A paradigm shift at the level of Felix Rohatyn’s epiphany can have cascading effects. We all allow other people to do most of our thinking, especially that which is outside our disciplines. This is why the telecosm revolution is so important to civilization, as it speeds up the flow of information that feeds policy debate. In political forecasting, it is critical to know who gets the last word on policy shifts. President Clinton, Newt Gingrich and Bob Dole each rely on other people to think through the economics. Little by little, President Clinton has been getting better advice, perhaps as his Treasury team spends more time talking to Fed Chairman Alan Greenspan. Dole has good advisors available to him, but they cannot penetrate his bias toward the Holy Grail. Gingrich, at one time a Kemp protégé (as was David Stockman in the early 1980s) has steadily drifted away from growth and opportunity toward the Holy Grail.

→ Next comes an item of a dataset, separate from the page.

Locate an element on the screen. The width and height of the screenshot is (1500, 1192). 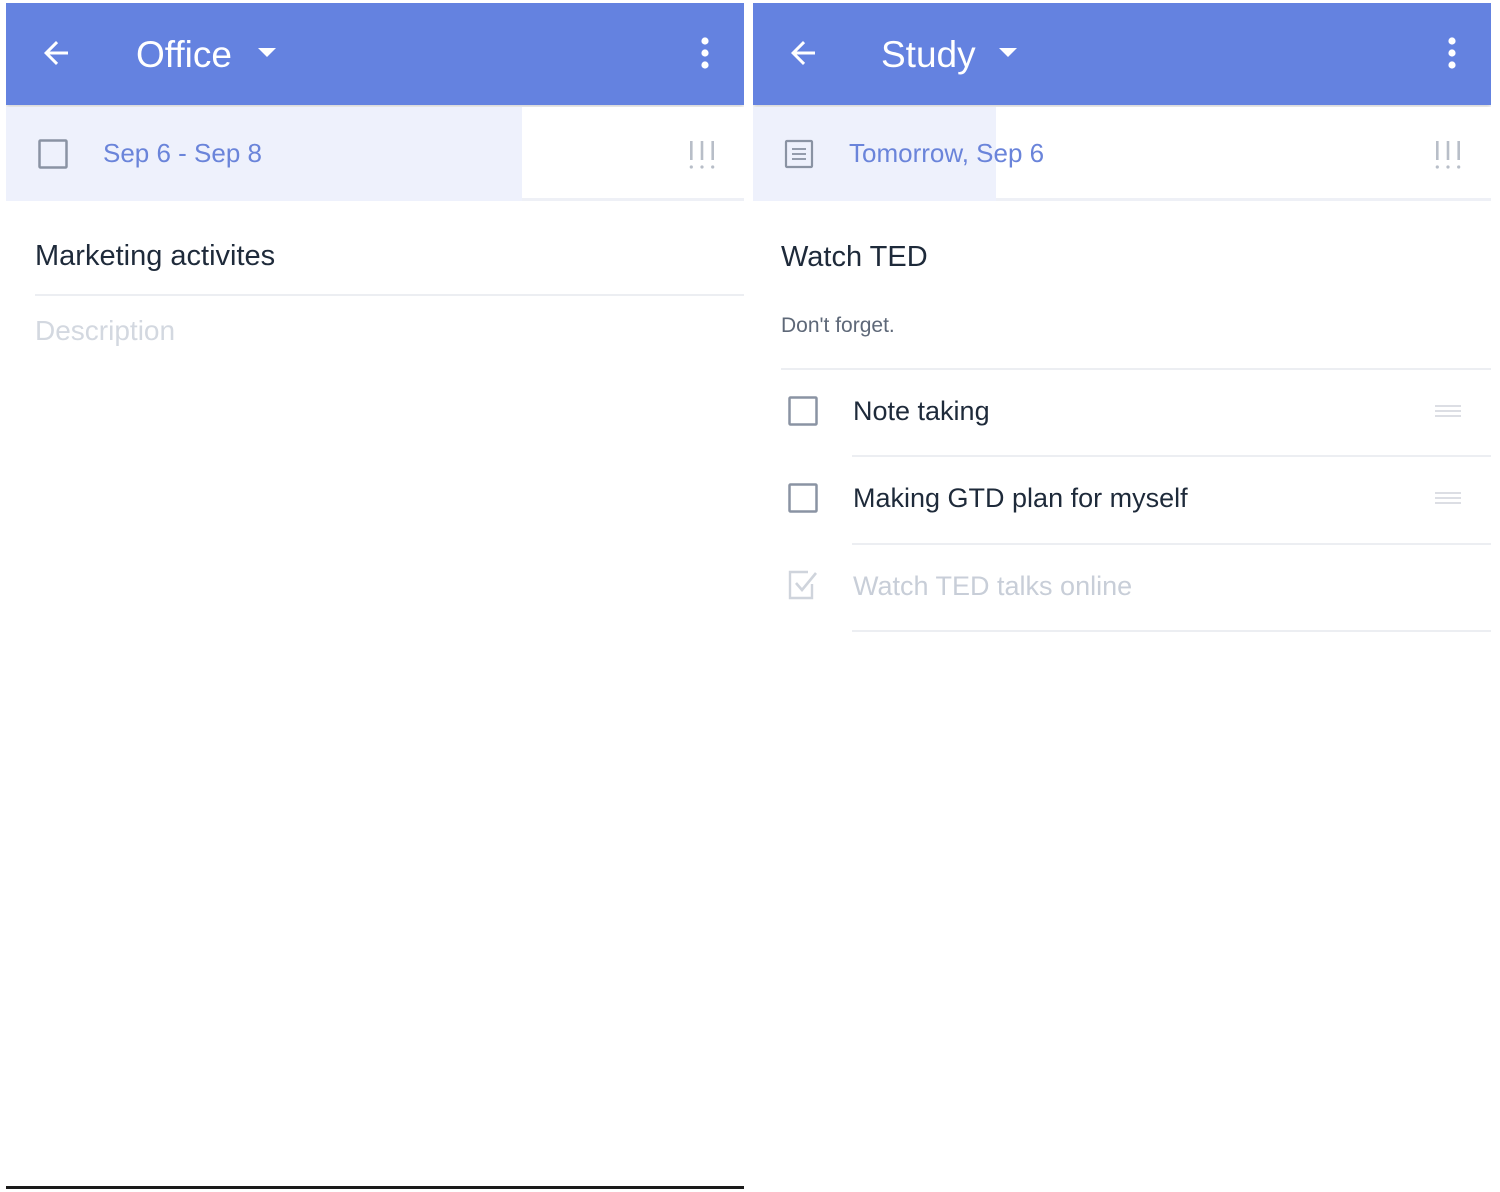
description-divider is located at coordinates (1136, 369).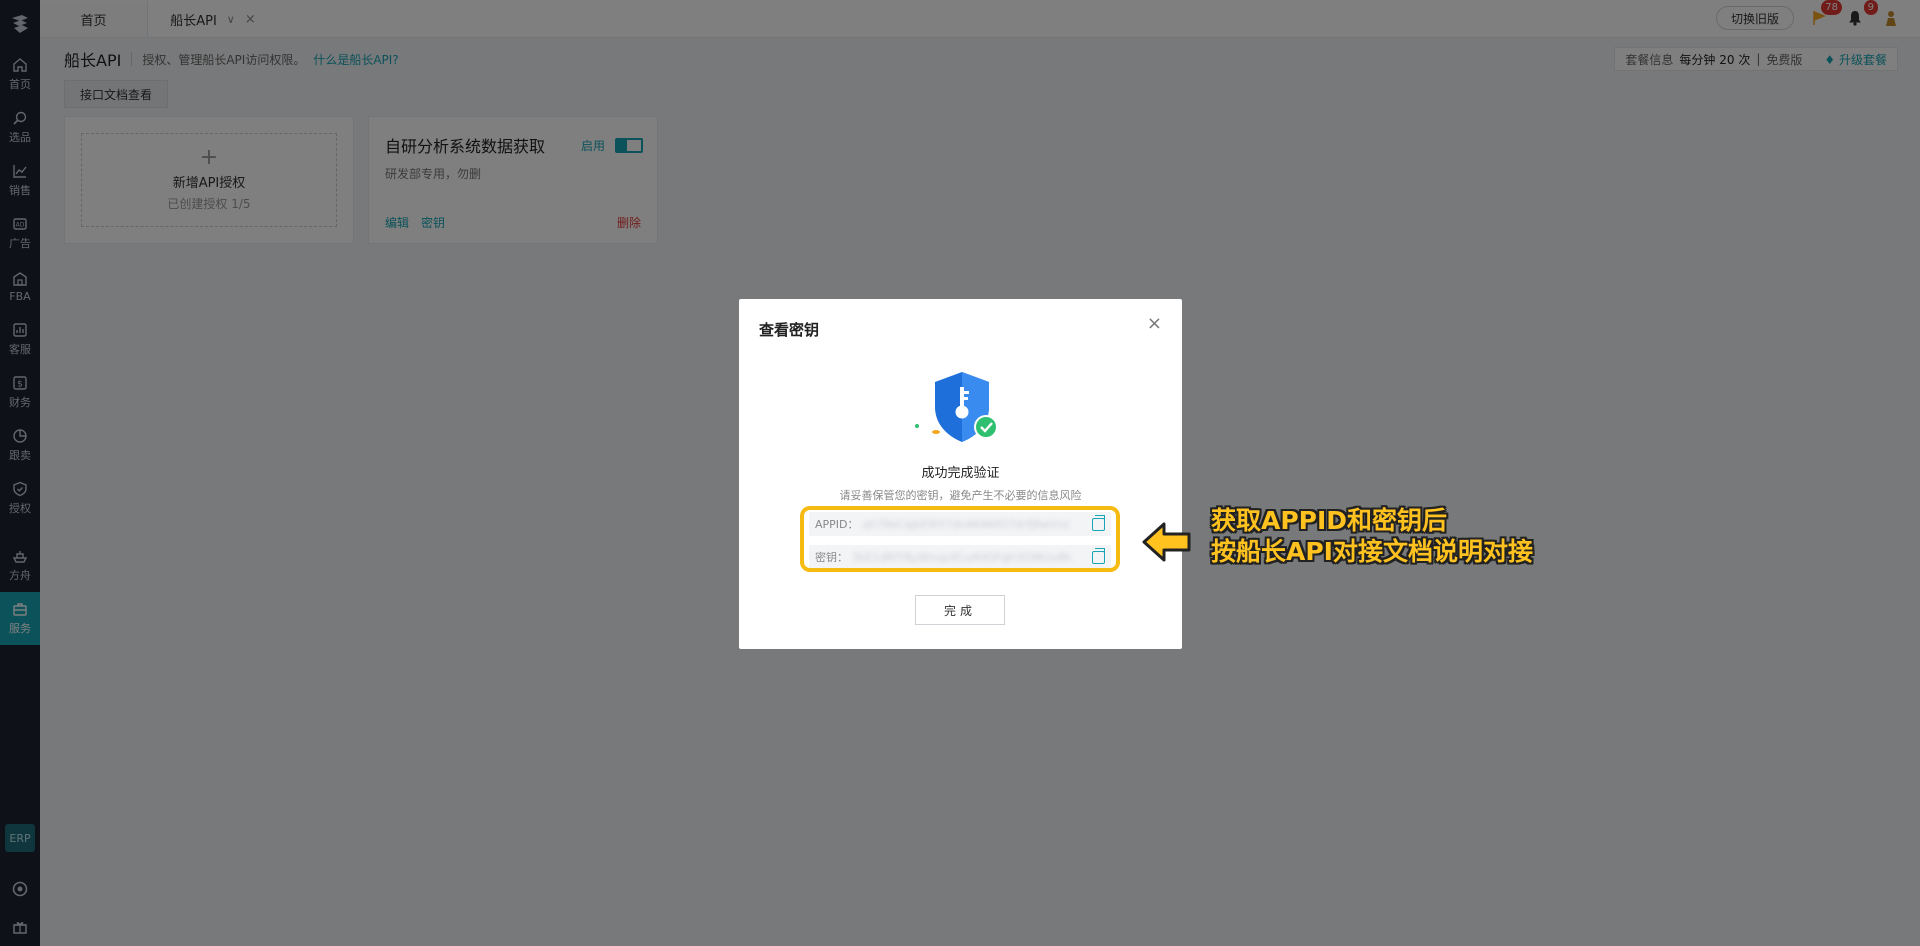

In September 1969, Robert Mundell, who at one time had the last word on all my thinking, demonstrated his prowess as a forecaster by predicting the dollar would soon break its gold link and float. In 1975, when I came across the forecast in the transcript of a conference proceeding at Queens College, Ont., I asked Mundell how he could make such a spectacular forecast. He said simply that he had read that day an item in The New York Times reporting Robert Roosa’s comment that the United States might soon not be able to defend its gold monetary reserves. Roosa, who had been President Kennedy’s Treasury Undersecretary of State for Monetary Affairs and Paul Volcker’s mentor, was the equivalent then of Felix Rohatyn today. A practical man of Wall Street, not academia, where he presided over Brown Brothers, Harriman, Roosa had been the Democratic Party’s principal champion of the Bretton Woods gold standard. Mundell reasoned that if Roosa did not understand gold stocks could be defended by contracting the Fed’s balance sheet (selling bonds), then “the forces of history were determined to have one of their periodic experiments in a managed currency,” and nothing could be done about it. With the Rohatyn paradigm shift, we are reminded that those forces are still flowing in a positive direction.